Os seus primeiros trabalhos no mundo do cinema foram em O Comando Anti-Droga (1973), um filme de ação realizado por Ossie Davis, e Patrulha Auxiliar (1974), uma comédia sobre o crime na cidade de Nova Iorque de Ivan Passer.

Seria anos mais tarde, em 1986, quando começou a colaborar com David Lynch, que o seu trabalho viria a atrair a atenção de uma maior audiência.

Apesar de, inicialmente, ter sido contratado para Veludo Azul na função de treinador de voz de Isabella Rossellini, o compositor foi convidado a escrever uma música para a banda sonora, com o realizador a pedir-lhe uma música que “flutuasse como as marés do oceano” e que fosse capaz de “acumular o espaço e o tempo, intemporal e infinito”.

Assim nasceria Mysteries Of Love, interpretada por Julee Cruise, que morreu em junho deste presente ano. 

Badalamenti acabaria por assumir o papel de supervisor musical, produzir a banda sonora – e ainda surge no filme como pianista no bar de jazz.

O compositor gozou de uma das mais celebradas parcerias criativas de sempre com Lynch, mas foi em Twin Peaks, trabalho pelo qual Badalamenti conquistaria um Grammy de Melhor Performance Pop Instrumental, que criaria o seu trabalho mais memorável, apesar de nunca ter voltado a ver a série.

“David veio ao meu pequeno escritório, em frente ao Carnegie Hall e disse: ‘Tenho uma ideia para um show, ‘Northwest Passage’… sentou-se ao meu lado no teclado e disse, ‘Ainda não gravei nada, mas é como se estivéssemos numa floresta escura, com uma coruja ao fundo e uma nuvem sobre a lua e plátanos, a soprar muito suavemente’ …”, recordou num vídeo viral de YouTube, que foi partilhado em massa pelos fãs do compositor, onde Badalamenti explica, de uma forma muito emotiva, a criação do tema da icónica personagem Laura Palmer.
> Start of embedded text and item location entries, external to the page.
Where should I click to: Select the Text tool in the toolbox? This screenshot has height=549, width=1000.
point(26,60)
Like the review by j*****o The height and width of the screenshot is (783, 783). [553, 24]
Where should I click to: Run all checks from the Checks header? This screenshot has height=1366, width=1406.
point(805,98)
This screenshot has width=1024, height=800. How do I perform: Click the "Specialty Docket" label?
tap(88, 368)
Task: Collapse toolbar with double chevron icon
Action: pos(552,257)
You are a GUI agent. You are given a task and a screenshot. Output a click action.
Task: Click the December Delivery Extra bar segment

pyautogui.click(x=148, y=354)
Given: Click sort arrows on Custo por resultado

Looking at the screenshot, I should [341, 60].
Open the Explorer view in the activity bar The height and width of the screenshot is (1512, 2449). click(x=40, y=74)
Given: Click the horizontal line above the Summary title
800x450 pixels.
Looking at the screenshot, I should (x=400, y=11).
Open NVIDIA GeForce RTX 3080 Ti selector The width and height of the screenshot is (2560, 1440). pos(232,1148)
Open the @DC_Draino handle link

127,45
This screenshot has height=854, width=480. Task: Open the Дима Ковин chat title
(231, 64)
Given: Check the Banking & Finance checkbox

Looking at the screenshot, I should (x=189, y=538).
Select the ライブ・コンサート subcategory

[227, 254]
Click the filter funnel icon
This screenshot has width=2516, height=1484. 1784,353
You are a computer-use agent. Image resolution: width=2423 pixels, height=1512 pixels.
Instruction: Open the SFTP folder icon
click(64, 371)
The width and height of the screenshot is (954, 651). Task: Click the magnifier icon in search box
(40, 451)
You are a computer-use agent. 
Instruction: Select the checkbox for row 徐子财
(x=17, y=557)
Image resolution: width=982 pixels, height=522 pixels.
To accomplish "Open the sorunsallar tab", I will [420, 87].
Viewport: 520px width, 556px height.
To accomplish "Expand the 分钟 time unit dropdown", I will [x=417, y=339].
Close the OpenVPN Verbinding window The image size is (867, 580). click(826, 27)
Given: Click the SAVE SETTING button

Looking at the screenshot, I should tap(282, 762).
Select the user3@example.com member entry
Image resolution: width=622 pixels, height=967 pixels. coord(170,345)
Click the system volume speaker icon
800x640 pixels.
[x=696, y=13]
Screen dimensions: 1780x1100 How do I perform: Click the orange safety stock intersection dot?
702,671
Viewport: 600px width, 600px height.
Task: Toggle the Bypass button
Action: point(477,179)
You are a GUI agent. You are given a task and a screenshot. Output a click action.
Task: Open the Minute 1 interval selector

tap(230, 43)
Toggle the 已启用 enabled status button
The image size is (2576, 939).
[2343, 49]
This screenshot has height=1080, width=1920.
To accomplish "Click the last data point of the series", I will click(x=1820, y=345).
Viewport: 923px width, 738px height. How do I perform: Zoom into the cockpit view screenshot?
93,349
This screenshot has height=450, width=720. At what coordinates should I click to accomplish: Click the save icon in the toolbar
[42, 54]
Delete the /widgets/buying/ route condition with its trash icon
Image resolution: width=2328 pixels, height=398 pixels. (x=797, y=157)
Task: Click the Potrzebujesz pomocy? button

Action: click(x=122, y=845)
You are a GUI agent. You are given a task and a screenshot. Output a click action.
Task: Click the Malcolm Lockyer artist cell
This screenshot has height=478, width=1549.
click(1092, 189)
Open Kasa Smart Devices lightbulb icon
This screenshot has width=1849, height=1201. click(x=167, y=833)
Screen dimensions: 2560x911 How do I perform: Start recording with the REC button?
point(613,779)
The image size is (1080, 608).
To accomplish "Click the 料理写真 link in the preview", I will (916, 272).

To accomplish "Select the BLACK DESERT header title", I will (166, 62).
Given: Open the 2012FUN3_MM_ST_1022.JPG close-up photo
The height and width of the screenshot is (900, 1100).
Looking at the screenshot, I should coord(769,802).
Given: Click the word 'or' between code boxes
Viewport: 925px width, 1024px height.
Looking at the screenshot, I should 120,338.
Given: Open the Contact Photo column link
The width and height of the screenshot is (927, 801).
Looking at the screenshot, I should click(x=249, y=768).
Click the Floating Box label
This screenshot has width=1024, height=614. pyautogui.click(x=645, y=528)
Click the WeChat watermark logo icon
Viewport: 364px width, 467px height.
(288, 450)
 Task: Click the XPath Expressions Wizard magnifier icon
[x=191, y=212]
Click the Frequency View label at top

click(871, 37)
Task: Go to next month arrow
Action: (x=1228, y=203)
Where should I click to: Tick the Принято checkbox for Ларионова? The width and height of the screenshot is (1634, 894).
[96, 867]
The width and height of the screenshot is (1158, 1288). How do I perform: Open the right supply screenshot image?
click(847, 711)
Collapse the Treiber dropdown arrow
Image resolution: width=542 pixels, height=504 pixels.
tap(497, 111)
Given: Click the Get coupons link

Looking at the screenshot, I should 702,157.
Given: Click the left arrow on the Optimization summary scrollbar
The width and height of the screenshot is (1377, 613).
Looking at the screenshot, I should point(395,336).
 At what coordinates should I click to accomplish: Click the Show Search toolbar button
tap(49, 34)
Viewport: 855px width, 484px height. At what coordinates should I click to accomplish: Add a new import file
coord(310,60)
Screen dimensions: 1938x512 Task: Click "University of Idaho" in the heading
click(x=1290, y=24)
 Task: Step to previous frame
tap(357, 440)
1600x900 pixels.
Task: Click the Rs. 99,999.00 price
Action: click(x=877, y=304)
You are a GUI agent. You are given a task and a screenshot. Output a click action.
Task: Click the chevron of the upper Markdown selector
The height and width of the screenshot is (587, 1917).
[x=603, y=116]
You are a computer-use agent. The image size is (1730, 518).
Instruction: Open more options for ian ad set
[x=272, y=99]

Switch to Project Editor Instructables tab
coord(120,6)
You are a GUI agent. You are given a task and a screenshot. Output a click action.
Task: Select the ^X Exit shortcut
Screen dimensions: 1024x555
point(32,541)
“Uma rapariga linda, mas problemática está a sair da floresta e caminha em direção à câmara…’ Toquei os sons inspirado nas suas descrições”, dizia enquanto premia as teclas do seu piano. “As notas acabaram por sair. David ficou atordoado, assim como eu. Os cabelos dos seus braços estavam arrepiados e ele tinha lágrimas nos olhos: ‘Eu consigo ver Twin Peaks. Eu disse: ‘Vou para casa trabalhar nisso.’ ‘Trabalhar nisso?! Não mudes nem uma nota’. E é claro que nunca mudei”. 

A misteriosa, sinistra, mas sonhadora música criada por Badalamenti influenciou toda uma geração de artistas, inspirados pela ambiguidade e capacidade narrativa que a sua música conseguia transmitir.

“Não há outra música de um filme ou de uma série de televisão que consiga transmitir tantas coisas, mas que também seja tão focada”, disse Jamie Stewart, fundador da banda experimental norte-americana Xiu Xiu, que, em 2016, criou um álbum de tributo à série, Xiu Xiu Plays the Music of Twin Peaks. “A sua música é romântica, engraçada, inocente, assustadora, estranha, sombria e sexual. Mas, ao mesmo tempo, tem a capacidade de indicar ao quem a está a ouvir para onde foi transportada. Apenas uma obra-prima pode ser tão ampla e instantaneamente evocativa. A série alcança a mesma capacidade. Juntas são divinais”, louvou.

Além das suas colaborações com Lynch, Badalamenti trabalhou em filmes como Pesadelo em Elm Street 3 (1987), A Cidade das Crianças Perdidas (1995), A Praia (2000) e A Secretária (2002).